New home sales in the US plummeted almost 9% last month according to today’s report released jointly by the Census Bureau and Department of Housing and Urban Development, with rising costs of borrowing seeing sales drop to the lowest rate since March 2016.
The rate of home sales was below the figure projected by most economists, including all economists previously surveyed by Bloomberg and Reuters.
US new home sales fell -8.9% m/m in October, down -12.0% y/y. Even factoring in high monthly volatility, this is starting to look more like a break in the previous trend. pic.twitter.com/2kv5P0YQ5T
— Patrick Chovanec (@prchovanec) November 28, 2018
Key Takeaways
- Single-family home sales dropped 8.9% to an annualized pace of 544,000 compared to September’s revised pace of 597,000 and projections of 575,000.
- The average sales price, $309,700, shows a 3.1% drop from this time last year.
- All four US regions underwent decline.
- A gauge of US home builders dropped 2.2% in New York following the data.
In the South which represents the bulk of transactions, new home sales declined 7.7% to the lowest level since July 2017. Sales in the West dropped 3.2% and in the Northeast, sales dropped 18.5%, the lowest since September 2015. The Midwest was the most affected region, with a 22.1% representing a 2.5-year low.
The data for new home sales, which represents 10% of the housing market, is worse than even the more pessimistic forecasts for October. At the current pace, it would take 7.4 months to sell all the houses currently on the market, which is the slowest pace since February 2011.
Rising interest rates are, of course, impacting the housing market with another rate hike on the horizon before the end of the year. New home sales have now dropped in four of the last six months.
The shortage of houses for sale has in been driving prices up, although the average price is still down annually.
Expert Outlook
TIAA Bank’s John Pataky said:
“It’s clear we are well into a correction period for the new home market,” said TIAA Bank’s John Pataky. “High prices and rising rates are continuing to take their toll on this segment, which is particularly sensitive to changes in these metrics. Additionally, declining home builder confidence is only exacerbating the troubles for the new home market on the supply side.

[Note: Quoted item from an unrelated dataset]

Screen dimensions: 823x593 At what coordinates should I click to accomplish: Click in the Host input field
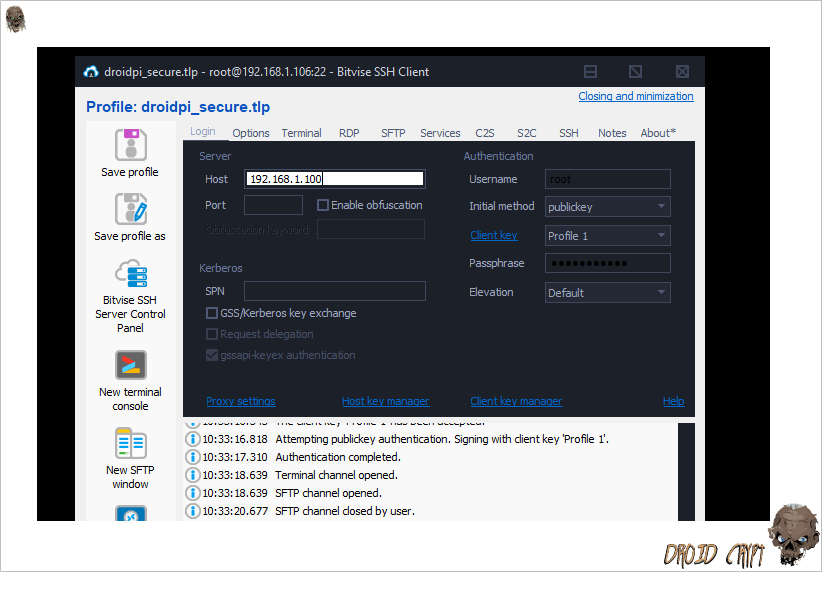click(x=334, y=179)
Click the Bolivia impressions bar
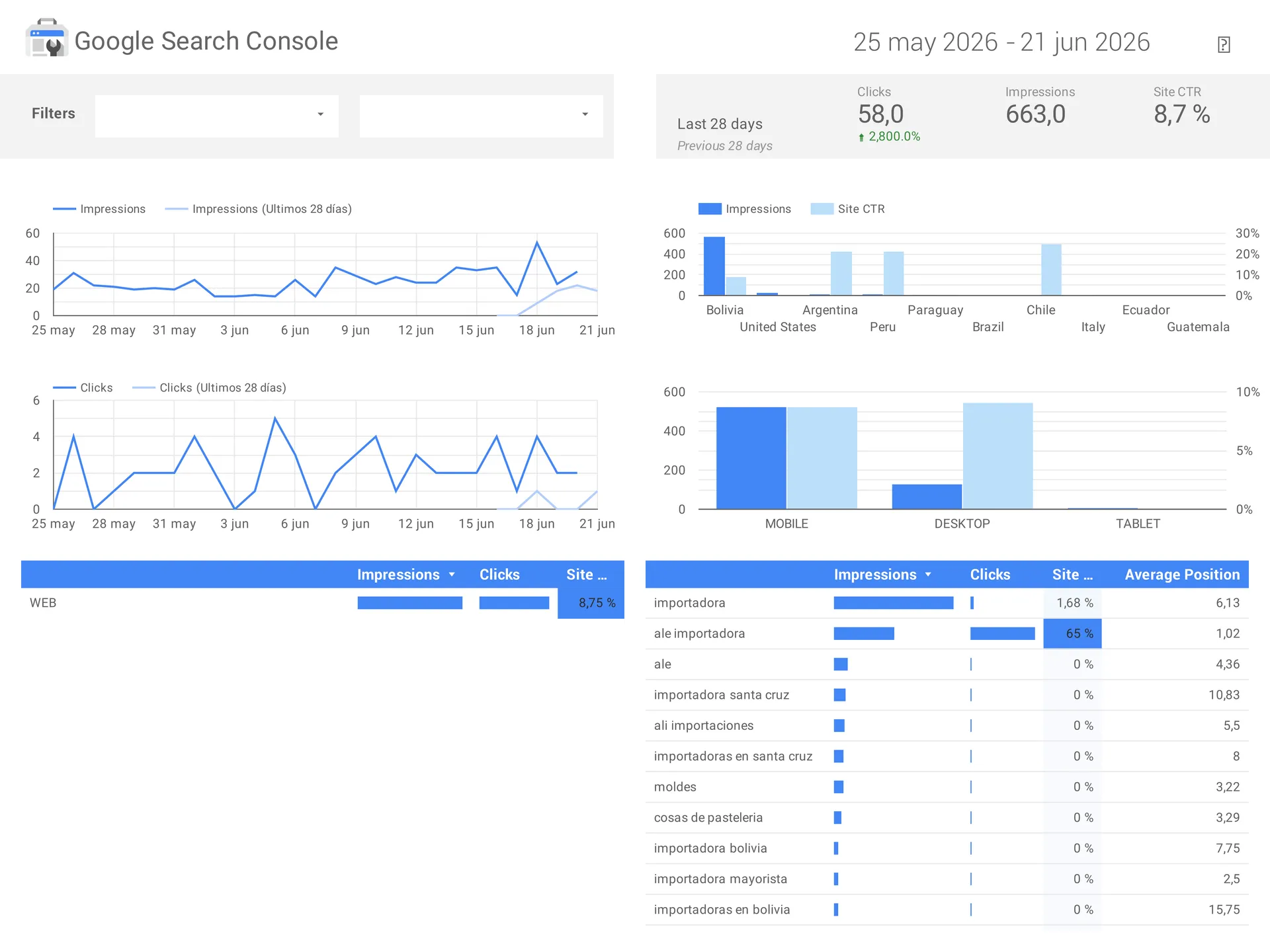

Next year, we will likely see a tussle between price moderation creating additional demand and rising rates having the opposite effect.”
Steve Blitz, the chief US economist for TS Lombard, said:
“If the economy manages to right itself with real wage growth expanding and housing affordability holding relatively steady (prices and mortgage rates), there is a sufficient backlog of demand to reboot housing for this cycle.
Market Response
Homebuilder’s stock has dropped while spot gold is up 0.68% following the report and currently trading at $1,219.54/oz with December Comex Futures trading at $1,220.60/oz and up 0.59%.
Volatile housing market data often creates a knee-jerk response in the value of gold and the USD and the rather dramatic home sales data is likely to have directly impacted the market in this case as well.